Семена чрезмерно причудливого повествовательного прочтения музыки были посеяны в девятнадцатом веке, когда Рихард Вагнер интерпретировал отрывок из «Героической симфонии» Бетховена такими словами: «Милый, радостный человек, который идет здоровым и бодрым шагом по полям Природы, с радостным смехом оглядывает простор и весело гремит охотничьим рогом с горних высот». Музыковед Лоуренс Крамер признает, что такого рода вещи сейчас можно осмеять, но он и сам предлагает интерпретацию композиции Шумана для фортепиано «Карнавал», которая включает в себя следующие определения: «Мужественный лирический герой Шумана образовывает единое целое под женским знаком. Более того, он объединяется под женоненавистническим знаком или как минимум сатирическим: кокетство, которое подразумевает суетность, сексуальное возбуждение, тривиальность».[99]
Поверьте, есть описания и похуже. В девятой симфонии Бетховена, как некоторые думают, есть момент, отражающий убийственные фантазии насильника, а его музыка в целом (имеется ввиду не сам Бетховен, а только его музыка) овеяна духом женоненавистничества. Вы можете себе представить человека, который пишет женоненавистническую музыку? Тем временем в Сонате для фортепиано № 21, D960 Шуберта находят трель левой рукой, которая указывает на его статус «аутсайдера» за гомосексуализм. Я вспоминаю слова Шёнберга: «Однажды внуки наших психологов расшифруют язык музыки… Горе тогда Бетховену, Брамсу и Шуману – этим людям, которые пользовались человеческим правом свободы слова для сокрытия своих истинных мыслей, – если они попадут в их руки!». Шёнберг беспокоился, что метод «расшифровки» действительно будет найден, но, пожалуй, ему больше стоило переживать о появлении необоснованных и абсурдных фантазий.[100]

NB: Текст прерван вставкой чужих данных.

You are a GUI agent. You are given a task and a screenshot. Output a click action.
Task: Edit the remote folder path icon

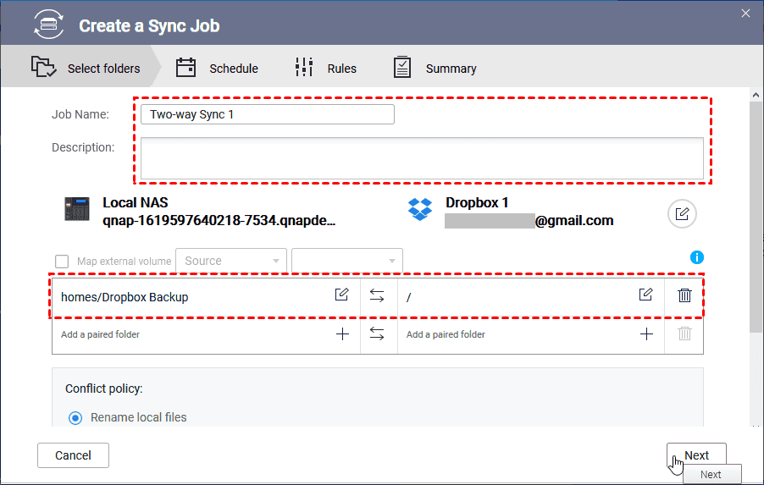pyautogui.click(x=645, y=295)
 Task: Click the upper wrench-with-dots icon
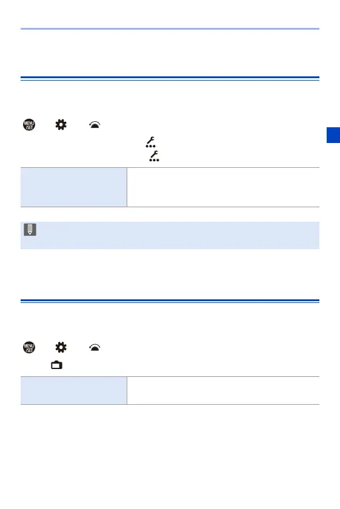click(x=150, y=142)
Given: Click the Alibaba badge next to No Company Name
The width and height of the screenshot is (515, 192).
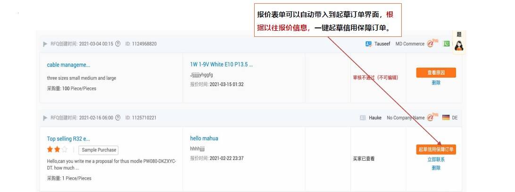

Да, над этими интерпретациями можно посмеяться. Но гораздо полезнее будет спросить, что побуждает людей делать подобные интерпретации и почему они им верят. Питер Киви отмечает, что музыка ближе к литературе, чем к изобразительному искусству, по крайней мере потому, что оба искусства расцветают с течением времени, – и это отражает повествовательный характер литературы в музыке. Более того, Киви подозревает, что формалистическая позиция, в которой значение может быть чисто музыкальным, многим кажется холодной и бесчеловечной. Может показаться, что музыка лишена того гуманистического значения, которое мы ценим в литературе и поэзии; эту бесплодную концепцию тяжело принять. Поэтому люди ищут утешения в том, что музыка «рассказывает свою историю», или, что более важно, выражает философскую позицию.
Но эти обнадеживающие понятия убедительно отринуты Киви. Если Бетховен хотел сделать философское утверждение, с какой стати он выбрал музыку, которой не хватает способности точно передавать абстрактные идеи в прозрачной (или даже непрозрачной) форме?